Norwegens Premier fordert Chinas Einfluss auf Russland – Hintergründe zum Treffen in Oslo.
Appell an Peking: Oslo setzt auf chinesische Vermittlung
Nach Angaben von Espreso.tv: Norwegens Regierungschef Jonas Gahr Støre hat bei einem Treffen mit Chinas Außenminister Wang Yi in Oslo deutlich gemacht, dass er von Peking erwartet, seinen Zugang zur russischen Führung für eine friedliche Lösung des Ukraine-Kriegs zu nutzen. Støre betonte, China verfüge vermutlich über den besten und direktesten Draht nach Moskau. Er äußerte die Hoffnung, dass dieser Kanal aktiv für eine Vermittlung im Konflikt eingesetzt werde.
Stockende Friedensgespräche zwischen Kiew und Moskau
Die Verhandlungen zwischen der Ukraine und Russland laufen zwar, ein Durchbruch blieb bislang jedoch aus. Am 11. Mai 2025 schlug Wladimir Putin vor, ohne Vorbedingungen direkte Gespräche in Istanbul wiederaufzunehmen. Bereits am 16. Mai 2025 trafen sich die Delegationen beider Länder dort erstmals seit drei Jahren zu direkten Verhandlungen. In einer zweiten Runde am 2. Juni 2025 tauschten die Seiten zwar Memorandum-Entwürfe aus, eine Einigung wurde aber nicht erzielt.

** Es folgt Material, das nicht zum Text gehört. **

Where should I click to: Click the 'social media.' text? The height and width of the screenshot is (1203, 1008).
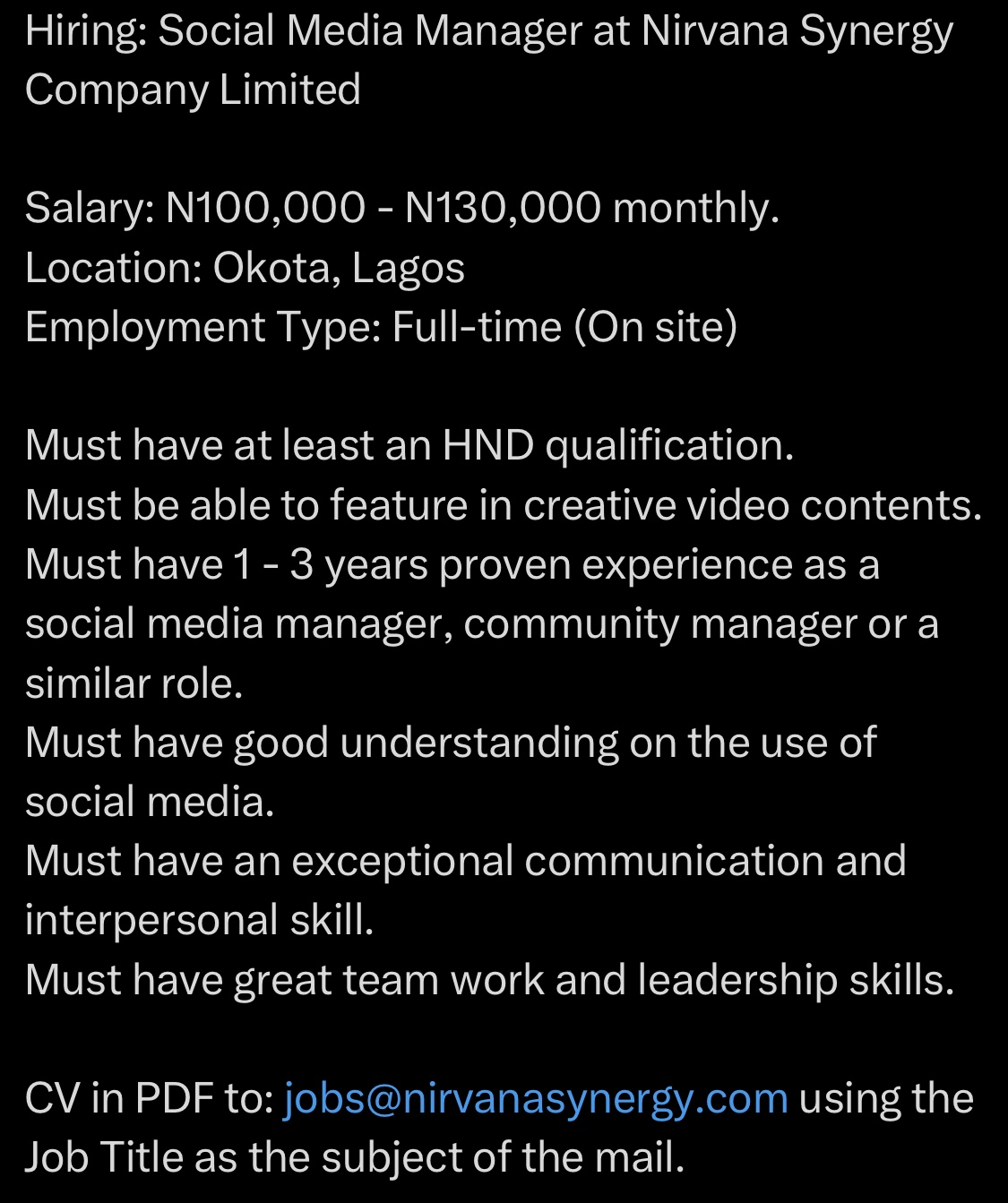click(150, 802)

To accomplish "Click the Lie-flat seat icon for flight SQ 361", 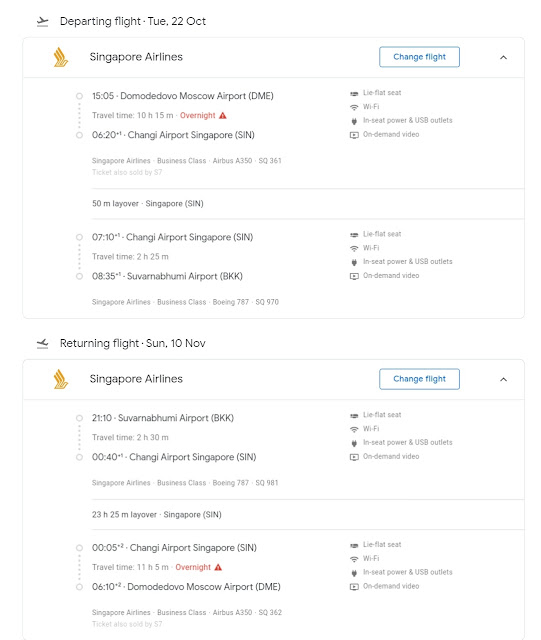I will pyautogui.click(x=354, y=93).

Eine dritte Verhandlungsrunde folgte am 23. Juli 2025 in Istanbul – auch sie endete ohne Lösung der zentralen Streitpunkte. Vor diesem Hintergrund könnte der norwegische Vorstoß neue diplomatische Impulse setzen. Støres Appell unterstreicht die wachsende Erwartung an Peking, seine strategische Partnerschaft mit Russland für eine Deeskalation zu nutzen. Zugleich zeigt der Vorstoß, dass die internationale Gemeinschaft verstärkt auf zusätzliche Vermittler setzt, um den festgefahrenen Friedensprozess voranzubringen.
Die traditionell enge Zusammenarbeit zwischen China und Russland macht Peking zu einem potenziell wichtigen Akteur in der Ukraine-Diplomatie. Die Aufforderung aus Norwegen verdeutlicht, wie sehr die Weltgemeinschaft auf eine aktivere Rolle Chinas bei der Suche nach einem Ausweg aus dem Krieg hofft.